--- RECORDS ---

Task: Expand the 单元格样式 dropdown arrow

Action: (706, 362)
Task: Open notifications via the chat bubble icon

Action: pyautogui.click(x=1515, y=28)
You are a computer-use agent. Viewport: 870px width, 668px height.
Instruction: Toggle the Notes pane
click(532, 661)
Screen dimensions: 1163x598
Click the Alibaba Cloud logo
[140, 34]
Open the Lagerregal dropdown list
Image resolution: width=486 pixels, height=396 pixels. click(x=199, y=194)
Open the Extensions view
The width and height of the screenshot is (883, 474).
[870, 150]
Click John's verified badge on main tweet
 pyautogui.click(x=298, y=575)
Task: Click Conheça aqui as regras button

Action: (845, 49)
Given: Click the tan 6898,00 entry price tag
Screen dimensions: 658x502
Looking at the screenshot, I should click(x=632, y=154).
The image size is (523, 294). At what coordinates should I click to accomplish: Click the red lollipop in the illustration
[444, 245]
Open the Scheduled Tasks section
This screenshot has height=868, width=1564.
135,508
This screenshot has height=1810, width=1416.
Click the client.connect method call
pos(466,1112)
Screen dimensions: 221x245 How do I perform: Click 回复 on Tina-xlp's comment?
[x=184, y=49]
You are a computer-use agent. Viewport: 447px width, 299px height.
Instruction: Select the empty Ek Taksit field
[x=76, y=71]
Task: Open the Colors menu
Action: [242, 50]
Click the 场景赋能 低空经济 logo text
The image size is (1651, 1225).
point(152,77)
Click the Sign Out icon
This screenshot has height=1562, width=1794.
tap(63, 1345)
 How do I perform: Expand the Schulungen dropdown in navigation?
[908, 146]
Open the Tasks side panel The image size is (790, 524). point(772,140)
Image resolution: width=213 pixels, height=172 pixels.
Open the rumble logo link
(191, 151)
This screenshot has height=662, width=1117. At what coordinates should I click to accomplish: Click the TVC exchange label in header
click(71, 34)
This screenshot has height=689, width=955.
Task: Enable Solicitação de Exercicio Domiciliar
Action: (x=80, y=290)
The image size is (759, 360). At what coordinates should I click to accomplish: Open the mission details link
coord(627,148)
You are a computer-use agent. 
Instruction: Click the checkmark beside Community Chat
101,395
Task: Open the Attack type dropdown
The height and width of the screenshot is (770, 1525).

---

Render all of the material above as a Markdown table with the columns Row and Text. Number each non-blank line in order and skip the blank lines.

| Row | Text |
|---|---|
| 1 | Task: Expand the 单元格样式 dropdown arrow |
| 2 | Action: (706, 362) |
| 3 | Task: Open notifications via the chat bubble icon |
| 4 | Action: pyautogui.click(x=1515, y=28) |
| 5 | You are a computer-use agent. Viewport: 870px width, 668px height. |
| 6 | Instruction: Toggle the Notes pane |
| 7 | click(532, 661) |
| 8 | Screen dimensions: 1163x598 |
| 9 | Click the Alibaba Cloud logo |
| 10 | [140, 34] |
| 11 | Open the Lagerregal dropdown list |
| 12 | Image resolution: width=486 pixels, height=396 pixels. click(x=199, y=194) |
| 13 | Open the Extensions view |
| 14 | The width and height of the screenshot is (883, 474). |
| 15 | [870, 150] |
| 16 | Click John's verified badge on main tweet |
| 17 |  pyautogui.click(x=298, y=575) |
| 18 | Task: Click Conheça aqui as regras button |
| 19 | Action: (845, 49) |
| 20 | Given: Click the tan 6898,00 entry price tag |
| 21 | Screen dimensions: 658x502 |
| 22 | Looking at the screenshot, I should click(x=632, y=154). |
| 23 | The image size is (523, 294). At what coordinates should I click to accomplish: Click the red lollipop in the illustration |
| 24 | [444, 245] |
| 25 | Open the Scheduled Tasks section |
| 26 | This screenshot has height=868, width=1564. |
| 27 | 135,508 |
| 28 | This screenshot has height=1810, width=1416. |
| 29 | Click the client.connect method call |
| 30 | pos(466,1112) |
| 31 | Screen dimensions: 221x245 How do I perform: Click 回复 on Tina-xlp's comment? |
| 32 | [x=184, y=49] |
| 33 | You are a computer-use agent. Viewport: 447px width, 299px height. |
| 34 | Instruction: Select the empty Ek Taksit field |
| 35 | [x=76, y=71] |
| 36 | Task: Open the Colors menu |
| 37 | Action: [242, 50] |
| 38 | Click the 场景赋能 低空经济 logo text |
| 39 | The image size is (1651, 1225). |
| 40 | point(152,77) |
| 41 | Click the Sign Out icon |
| 42 | This screenshot has height=1562, width=1794. |
| 43 | tap(63, 1345) |
| 44 |  How do I perform: Expand the Schulungen dropdown in navigation? |
| 45 | [908, 146] |
| 46 | Open the Tasks side panel The image size is (790, 524). point(772,140) |
| 47 | Image resolution: width=213 pixels, height=172 pixels. |
| 48 | Open the rumble logo link |
| 49 | (191, 151) |
| 50 | This screenshot has height=662, width=1117. At what coordinates should I click to accomplish: Click the TVC exchange label in header |
| 51 | click(71, 34) |
| 52 | This screenshot has height=689, width=955. |
| 53 | Task: Enable Solicitação de Exercicio Domiciliar |
| 54 | Action: (x=80, y=290) |
| 55 | The image size is (759, 360). At what coordinates should I click to accomplish: Open the mission details link |
| 56 | coord(627,148) |
| 57 | You are a computer-use agent.  |
| 58 | Instruction: Click the checkmark beside Community Chat |
| 59 | 101,395 |
| 60 | Task: Open the Attack type dropdown |
| 61 | The height and width of the screenshot is (770, 1525). |